══ TEKS BACAAN ══

Ia berharap Rancangan Perda (Raperda) tentang Pengendalian COVID-19 yang diajukan Pemerintah Provinsi DKI Jakarta tidak boleh pandang bulu dan tidak tebang pilih terhadap segala bentuk tindakan yang melanggar aturan Penanggulangan Pandemi COVID-19.
"Artinya tidak pandang bulu dan tidak tebang pilih, yang salah tentu harus mendapat hukuman sesuai Perda tersebut. Kalau soal bunyi pasal per pasalnya saya belum tahu detail, karena draf nya belum sampai ke anggota Dewan," ujar Thopaz dalam pernyataannya yang diterima di Jakarta, Jumat.
Dalam pandangan Thopaz secara pribadi, Pemerintah Provinsi DKI Jakarta merevisi Perda Nomor 2 Tahun 2020 tentang Pengendalian COVID-19 karena menilai kurangnya aturan sanksi yang tegas untuk orang-orang yang melanggar peraturan penanggulangan COVID-19. Karena itu, muncul ide untuk merevisi sanksi pidana dalam Perda Pengendalian COVID-19 tersebut.

═══

## PETUNJUK TUGAS
Bisakah Anda menulis ulang penggalan teks tentang revisi Perda Pengendalian COVID-19 dari "Ia berharap Rancangan" sampai "di Jakarta, Jumat." sambil menukar "pandang bulu" dengan "pilih kasih"?

══ CUPLIKAN DATA ══

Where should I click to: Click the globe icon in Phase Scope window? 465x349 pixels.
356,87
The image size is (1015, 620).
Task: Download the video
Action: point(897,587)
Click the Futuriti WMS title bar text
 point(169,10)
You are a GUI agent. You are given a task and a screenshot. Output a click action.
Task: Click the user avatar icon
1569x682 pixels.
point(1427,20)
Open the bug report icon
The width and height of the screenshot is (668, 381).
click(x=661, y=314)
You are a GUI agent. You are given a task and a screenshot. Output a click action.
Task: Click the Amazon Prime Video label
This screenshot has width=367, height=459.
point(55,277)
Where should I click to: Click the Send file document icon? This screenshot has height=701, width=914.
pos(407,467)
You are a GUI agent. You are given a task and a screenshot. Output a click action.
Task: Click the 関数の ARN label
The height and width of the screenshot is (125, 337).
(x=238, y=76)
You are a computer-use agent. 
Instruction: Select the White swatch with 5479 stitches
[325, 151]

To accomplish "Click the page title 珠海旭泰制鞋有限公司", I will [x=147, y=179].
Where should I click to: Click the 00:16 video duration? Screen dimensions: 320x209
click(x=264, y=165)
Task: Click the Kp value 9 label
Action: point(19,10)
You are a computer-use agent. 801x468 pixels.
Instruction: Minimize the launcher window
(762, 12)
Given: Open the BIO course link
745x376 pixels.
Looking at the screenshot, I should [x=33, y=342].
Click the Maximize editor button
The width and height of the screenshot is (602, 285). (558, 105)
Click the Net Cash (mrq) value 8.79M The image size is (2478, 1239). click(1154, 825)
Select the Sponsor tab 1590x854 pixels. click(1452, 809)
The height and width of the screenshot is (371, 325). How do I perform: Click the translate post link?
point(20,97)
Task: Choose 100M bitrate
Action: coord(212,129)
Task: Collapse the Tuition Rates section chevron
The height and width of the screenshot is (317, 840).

═══

## HASIL LATIHAN
Ia berharap Rancangan Perda (Raperda) tentang Pengendalian COVID-19 yang diajukan Pemerintah Provinsi DKI Jakarta tidak boleh pilih kasih dan tidak tebang pilih terhadap segala bentuk tindakan yang melanggar aturan Penanggulangan Pandemi COVID-19.
"Artinya tidak pilih kasih dan tidak tebang pilih, yang salah tentu harus mendapat hukuman sesuai Perda tersebut. Kalau soal bunyi pasal per pasalnya saya belum tahu detail, karena draf nya belum sampai ke anggota Dewan," ujar Thopaz dalam pernyataannya yang diterima di Jakarta, Jumat.